题目
把下面记录中的“Instruction”都换成“Goal”，其他地方保持原样，再把全部记录完整写一遍。

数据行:
========================
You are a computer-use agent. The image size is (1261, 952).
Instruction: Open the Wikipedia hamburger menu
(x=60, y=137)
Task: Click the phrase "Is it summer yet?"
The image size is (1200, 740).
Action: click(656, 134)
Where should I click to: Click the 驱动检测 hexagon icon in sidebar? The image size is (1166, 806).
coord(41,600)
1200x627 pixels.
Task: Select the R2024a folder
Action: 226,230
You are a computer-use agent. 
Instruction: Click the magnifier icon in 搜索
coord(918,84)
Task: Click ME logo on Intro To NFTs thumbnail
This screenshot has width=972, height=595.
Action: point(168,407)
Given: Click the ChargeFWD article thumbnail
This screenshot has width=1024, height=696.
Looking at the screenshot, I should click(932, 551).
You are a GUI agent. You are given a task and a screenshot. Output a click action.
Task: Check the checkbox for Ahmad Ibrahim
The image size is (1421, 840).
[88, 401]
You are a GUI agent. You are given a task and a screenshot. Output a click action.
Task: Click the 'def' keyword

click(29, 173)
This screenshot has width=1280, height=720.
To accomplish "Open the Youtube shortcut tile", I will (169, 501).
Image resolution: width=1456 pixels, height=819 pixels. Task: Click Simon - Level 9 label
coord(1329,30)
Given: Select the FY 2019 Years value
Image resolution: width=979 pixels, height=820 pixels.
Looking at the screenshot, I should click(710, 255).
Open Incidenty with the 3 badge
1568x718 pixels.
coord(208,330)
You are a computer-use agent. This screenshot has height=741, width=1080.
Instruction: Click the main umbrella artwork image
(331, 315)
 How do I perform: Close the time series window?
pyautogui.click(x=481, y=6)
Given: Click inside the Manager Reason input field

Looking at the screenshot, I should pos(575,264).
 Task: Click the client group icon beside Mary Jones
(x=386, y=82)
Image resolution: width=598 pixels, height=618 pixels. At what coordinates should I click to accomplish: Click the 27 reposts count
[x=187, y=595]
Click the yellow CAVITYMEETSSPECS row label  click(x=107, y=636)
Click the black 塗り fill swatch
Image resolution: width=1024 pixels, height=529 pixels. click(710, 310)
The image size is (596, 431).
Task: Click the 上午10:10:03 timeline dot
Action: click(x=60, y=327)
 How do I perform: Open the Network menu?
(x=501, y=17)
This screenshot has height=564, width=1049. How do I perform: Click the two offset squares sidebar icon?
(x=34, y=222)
========================
答案
You are a computer-use agent. The image size is (1261, 952).
Goal: Open the Wikipedia hamburger menu
(x=60, y=137)
Task: Click the phrase "Is it summer yet?"
The image size is (1200, 740).
Action: click(656, 134)
Where should I click to: Click the 驱动检测 hexagon icon in sidebar? The image size is (1166, 806).
coord(41,600)
1200x627 pixels.
Task: Select the R2024a folder
Action: 226,230
You are a computer-use agent. 
Goal: Click the magnifier icon in 搜索
coord(918,84)
Task: Click ME logo on Intro To NFTs thumbnail
This screenshot has width=972, height=595.
Action: point(168,407)
Given: Click the ChargeFWD article thumbnail
This screenshot has width=1024, height=696.
Looking at the screenshot, I should click(932, 551).
You are a GUI agent. You are given a task and a screenshot. Output a click action.
Task: Check the checkbox for Ahmad Ibrahim
The image size is (1421, 840).
[88, 401]
You are a GUI agent. You are given a task and a screenshot. Output a click action.
Task: Click the 'def' keyword

click(29, 173)
This screenshot has width=1280, height=720.
To accomplish "Open the Youtube shortcut tile", I will (169, 501).
Image resolution: width=1456 pixels, height=819 pixels. Task: Click Simon - Level 9 label
coord(1329,30)
Given: Select the FY 2019 Years value
Image resolution: width=979 pixels, height=820 pixels.
Looking at the screenshot, I should click(710, 255).
Open Incidenty with the 3 badge
1568x718 pixels.
coord(208,330)
You are a computer-use agent. This screenshot has height=741, width=1080.
Goal: Click the main umbrella artwork image
(331, 315)
 How do I perform: Close the time series window?
pyautogui.click(x=481, y=6)
Given: Click inside the Manager Reason input field

Looking at the screenshot, I should pos(575,264).
 Task: Click the client group icon beside Mary Jones
(x=386, y=82)
Image resolution: width=598 pixels, height=618 pixels. At what coordinates should I click to accomplish: Click the 27 reposts count
[x=187, y=595]
Click the yellow CAVITYMEETSSPECS row label  click(x=107, y=636)
Click the black 塗り fill swatch
Image resolution: width=1024 pixels, height=529 pixels. click(710, 310)
The image size is (596, 431).
Task: Click the 上午10:10:03 timeline dot
Action: click(x=60, y=327)
 How do I perform: Open the Network menu?
(x=501, y=17)
This screenshot has height=564, width=1049. How do I perform: Click the two offset squares sidebar icon?
(x=34, y=222)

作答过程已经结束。